Onde a psicofarmacologia às vezes faz um desserviço à
pessoa é como ela entorpece a pessoa da dor. Se você tem uma dor de dente e eu
continuo te dando analgésicos para entorpecer a dor de dente, posso estar te
causando algum dano porque você pode ter uma infecção subjacente que
eventualmente vai irromper. Entorpecer uma pessoa de seus sentimentos não é o
tratamento correto para o ódio próprio. O ódio próprio não muda com medicação.
·
Qual é o
tratamento correto para o ódio a si mesmo?
Aguirre: Para começar,
nós especialistas podemos fazer um trabalho melhor perguntando sobre isso. Em
um questionário psiquiátrico padrão, eles perguntarão sobre ouvir vozes,
hábitos alimentares, hábitos de sono, autocuidado, energia e culpa. Ninguém
pergunta sobre ódio próprio. Em avaliações psiquiátricas, perguntar sobre ódio
próprio não é padrão. Não perguntamos sobre isso porque os pacientes não trazem
à tona — porque está embutido. Eles estão cientes de que está lá, mas não o
veem como algo separado. Eles não veem como isso é um problema. Precisamos
focar no ódio próprio na saúde mental.
Também podemos fazer um trabalho melhor fornecendo
ferramentas para as pessoas lidarem com o ódio próprio. Eu uso uma forma de
tratamento conhecida como terapia comportamental dialética, ou DBT, para
pessoas que se autolesionam e são autodestrutivas. A DBT tem quatro conjuntos
de habilidades: atenção plena, eficácia interpessoal, regulação emocional e
tolerância ao estresse.
Muitos pais dirão que seus filhos chegam ao tratamento
DBT sem habilidades e saem com novas capacidades. Para a maioria das crianças, a
capacidade de aplicar as habilidades da DBT às circunstâncias e contextos da
vida funciona muito, muito bem.
Observamos reduções no pensamento suicida, reduções na
autolesão, uma melhor capacidade de tolerar o estresse e todas essas coisas.
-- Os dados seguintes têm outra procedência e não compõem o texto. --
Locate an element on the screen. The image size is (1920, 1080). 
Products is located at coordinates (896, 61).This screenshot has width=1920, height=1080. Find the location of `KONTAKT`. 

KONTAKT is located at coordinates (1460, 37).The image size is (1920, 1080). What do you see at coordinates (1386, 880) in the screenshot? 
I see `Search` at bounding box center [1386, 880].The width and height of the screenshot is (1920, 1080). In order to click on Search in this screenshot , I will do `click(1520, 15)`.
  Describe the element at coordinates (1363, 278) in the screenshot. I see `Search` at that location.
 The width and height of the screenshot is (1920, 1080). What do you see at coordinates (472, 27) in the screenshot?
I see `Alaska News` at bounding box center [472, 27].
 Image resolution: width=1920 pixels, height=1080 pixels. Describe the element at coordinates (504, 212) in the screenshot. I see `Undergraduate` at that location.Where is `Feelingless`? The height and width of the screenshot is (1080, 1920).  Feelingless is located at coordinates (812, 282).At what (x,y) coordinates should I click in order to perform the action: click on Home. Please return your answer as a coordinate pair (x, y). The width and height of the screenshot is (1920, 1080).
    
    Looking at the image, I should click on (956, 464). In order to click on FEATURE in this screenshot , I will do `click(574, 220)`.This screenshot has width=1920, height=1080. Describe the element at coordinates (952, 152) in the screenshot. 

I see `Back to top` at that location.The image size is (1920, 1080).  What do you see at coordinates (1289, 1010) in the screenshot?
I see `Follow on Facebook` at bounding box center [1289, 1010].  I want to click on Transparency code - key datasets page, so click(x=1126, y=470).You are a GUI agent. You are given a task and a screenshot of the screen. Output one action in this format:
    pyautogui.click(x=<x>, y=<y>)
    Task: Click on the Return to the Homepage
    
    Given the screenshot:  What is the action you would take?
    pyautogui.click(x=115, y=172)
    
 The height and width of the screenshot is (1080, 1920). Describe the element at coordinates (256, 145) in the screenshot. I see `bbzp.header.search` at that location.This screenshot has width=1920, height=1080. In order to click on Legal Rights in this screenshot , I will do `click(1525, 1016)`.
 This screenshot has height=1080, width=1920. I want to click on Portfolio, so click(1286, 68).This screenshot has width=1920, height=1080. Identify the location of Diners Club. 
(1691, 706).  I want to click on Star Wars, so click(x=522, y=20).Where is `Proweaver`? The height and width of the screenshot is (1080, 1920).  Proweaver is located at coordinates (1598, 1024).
Para muitos desses tipos de déficits comportamentais, ensinar as habilidades
que vão gerenciar esse déficit é o caminho a seguir.
·
Como os pais podem mudar sua abordagem para
facilitar as coisas para crianças que experimentam ódio próprio?
Aguirre: A validação é
importante. Quando uma criança está realmente em dificuldade, ouvir
autenticamente e não tentar tranquilizá-la pode fazer a diferença. Tente não
dizer “Você é adorável. Você tem muitos amigos. Você vai ficar bem”, e em vez
disso, ouça o quão dolorosas as coisas são para ela.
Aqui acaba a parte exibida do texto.